### The records
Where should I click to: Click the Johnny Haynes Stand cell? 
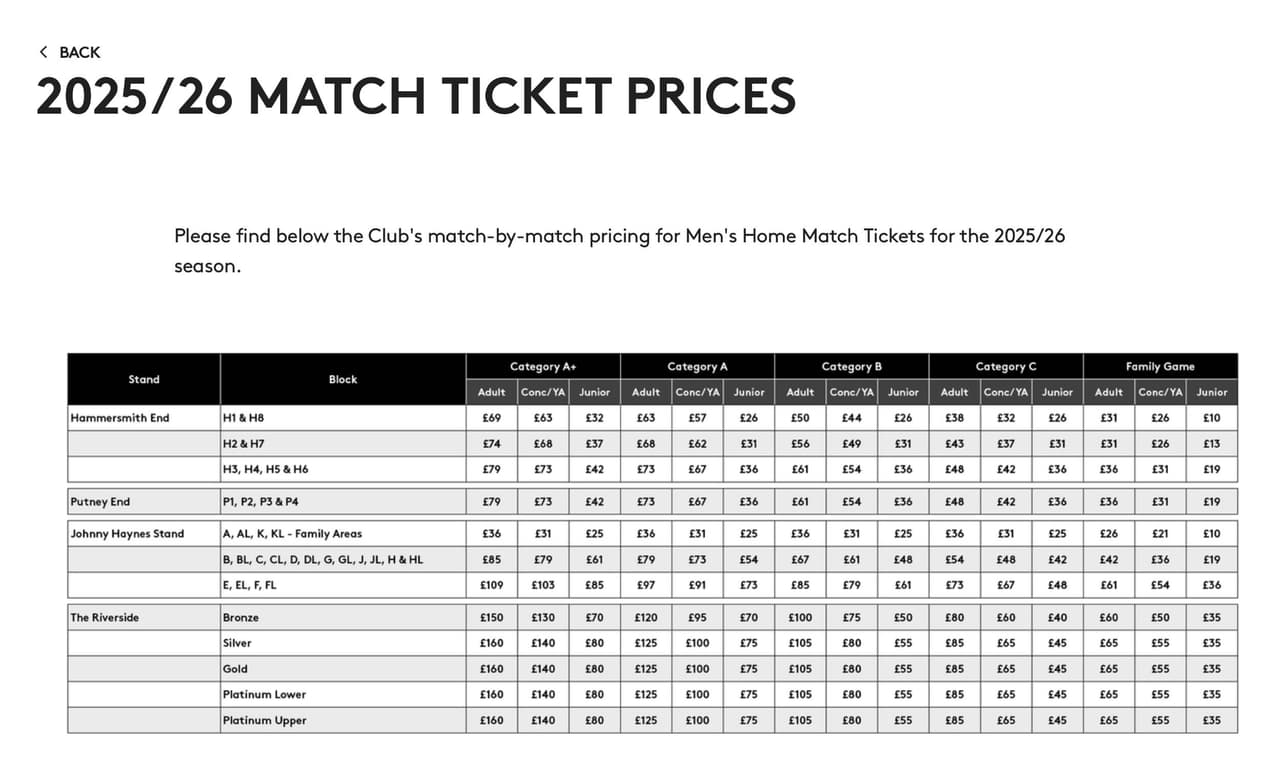pos(127,533)
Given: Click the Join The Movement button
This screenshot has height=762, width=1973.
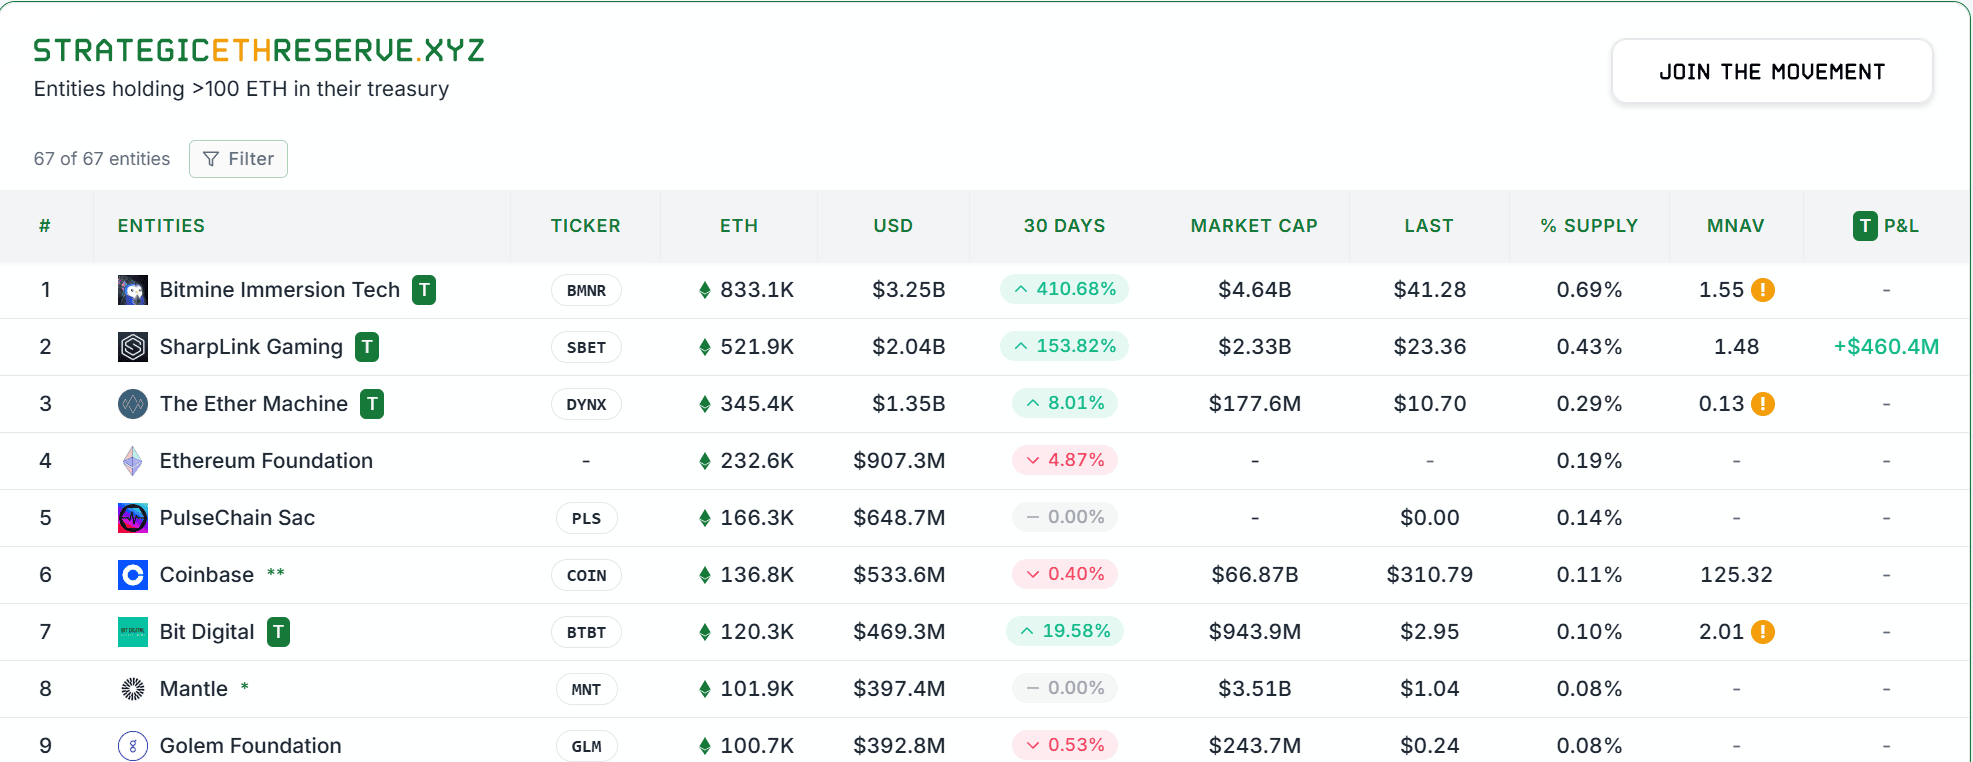Looking at the screenshot, I should 1771,72.
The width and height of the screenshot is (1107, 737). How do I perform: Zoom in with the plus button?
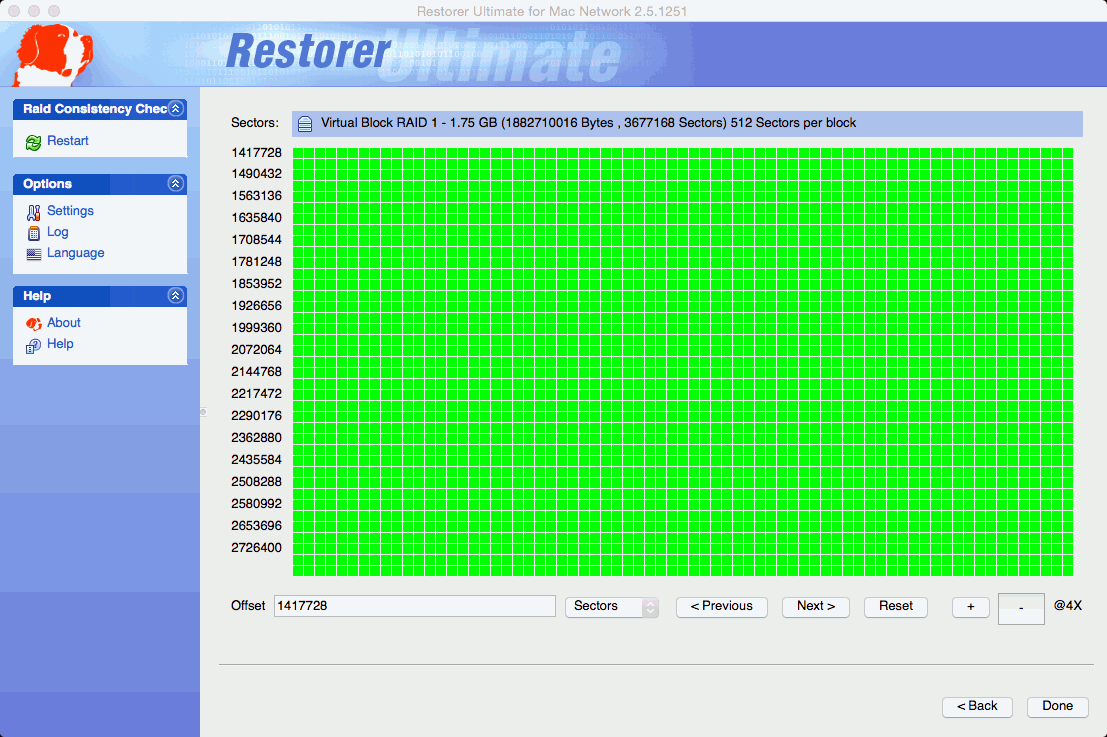[x=970, y=607]
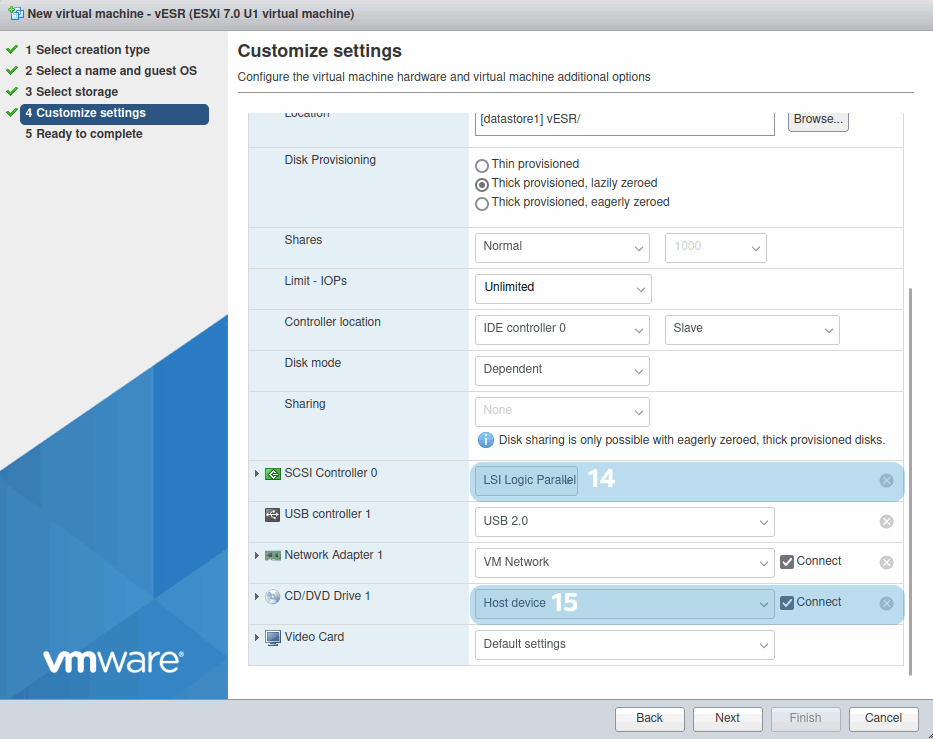Screen dimensions: 933x739
Task: Select Thick provisioned, eagerly zeroed option
Action: pos(482,204)
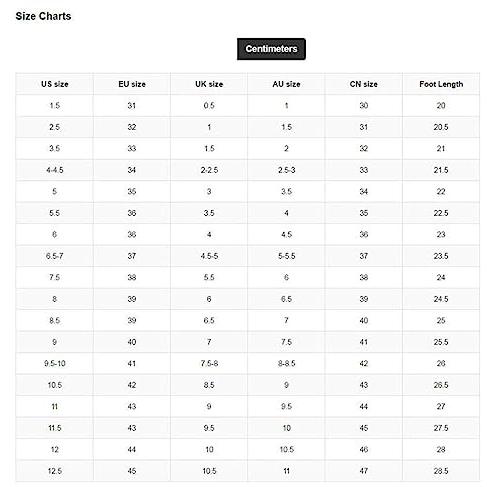487x487 pixels.
Task: Select the EU size 31 cell
Action: tap(132, 106)
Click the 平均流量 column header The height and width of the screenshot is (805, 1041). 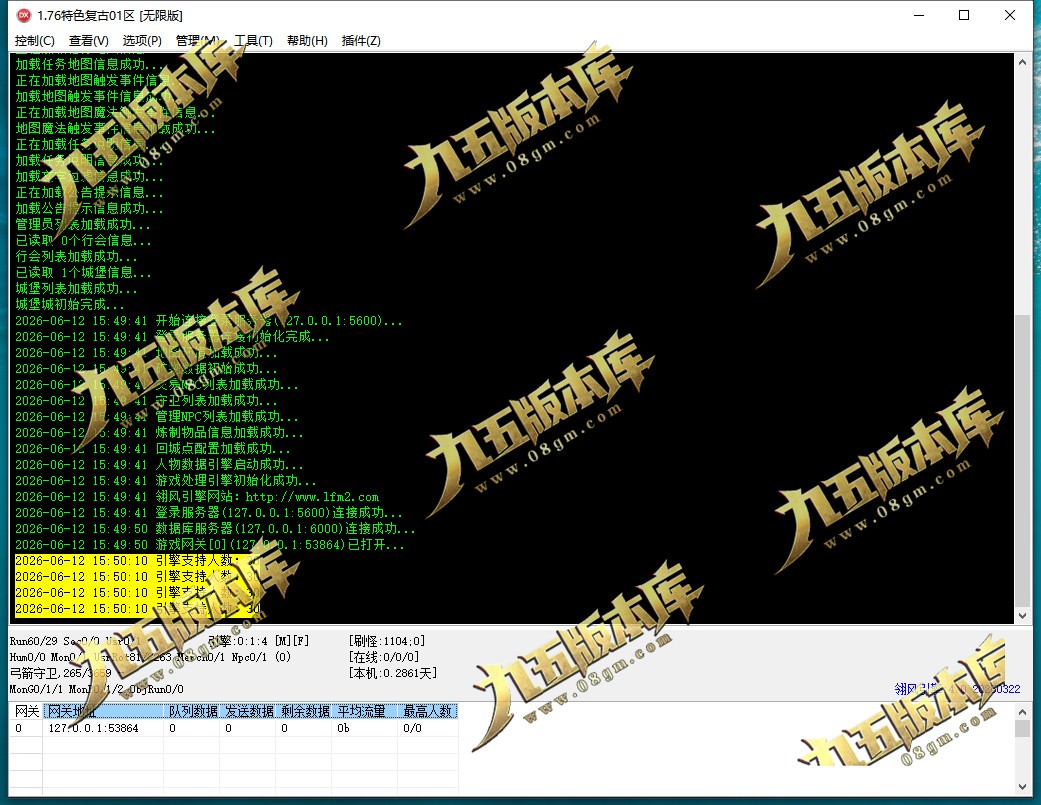[x=364, y=711]
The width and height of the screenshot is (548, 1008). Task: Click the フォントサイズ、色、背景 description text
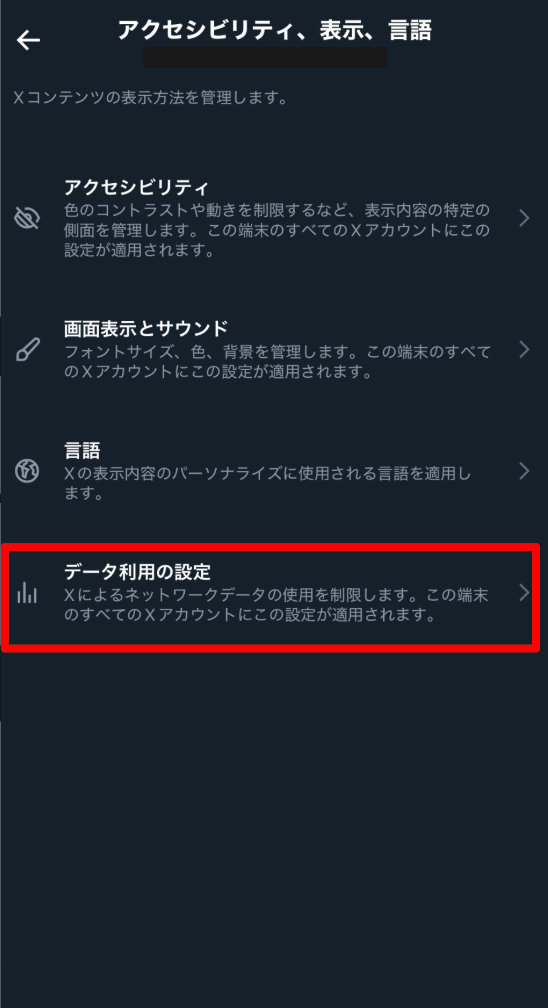coord(277,362)
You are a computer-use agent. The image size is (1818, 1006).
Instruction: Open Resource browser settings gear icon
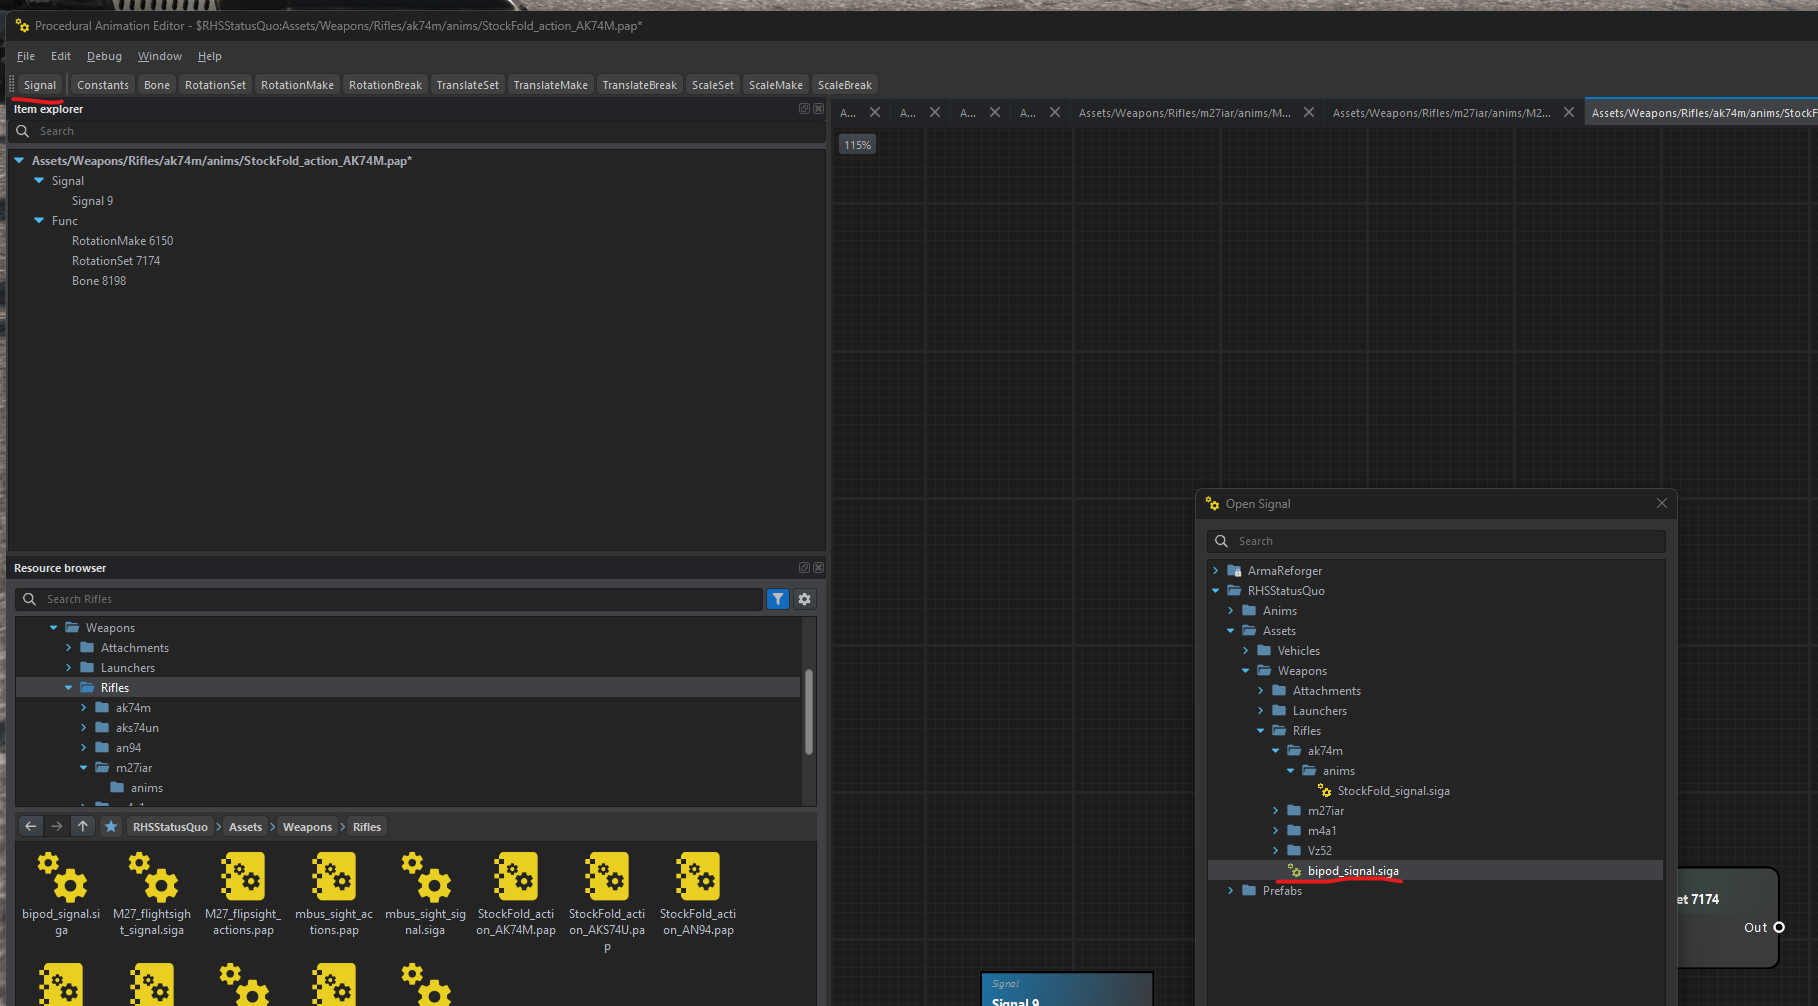click(x=804, y=599)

### Activity
Each line from the one with "The width and height of the screenshot is (548, 1008)." through the final line of the records must be copied exactly, with no pictures and no additional lines.

### Response area
The width and height of the screenshot is (548, 1008). Task: Click the フォントサイズ、色、背景 description text
coord(277,362)
You are a computer-use agent. The image size is (1818, 1006).
Instruction: Open Resource browser settings gear icon
click(x=804, y=599)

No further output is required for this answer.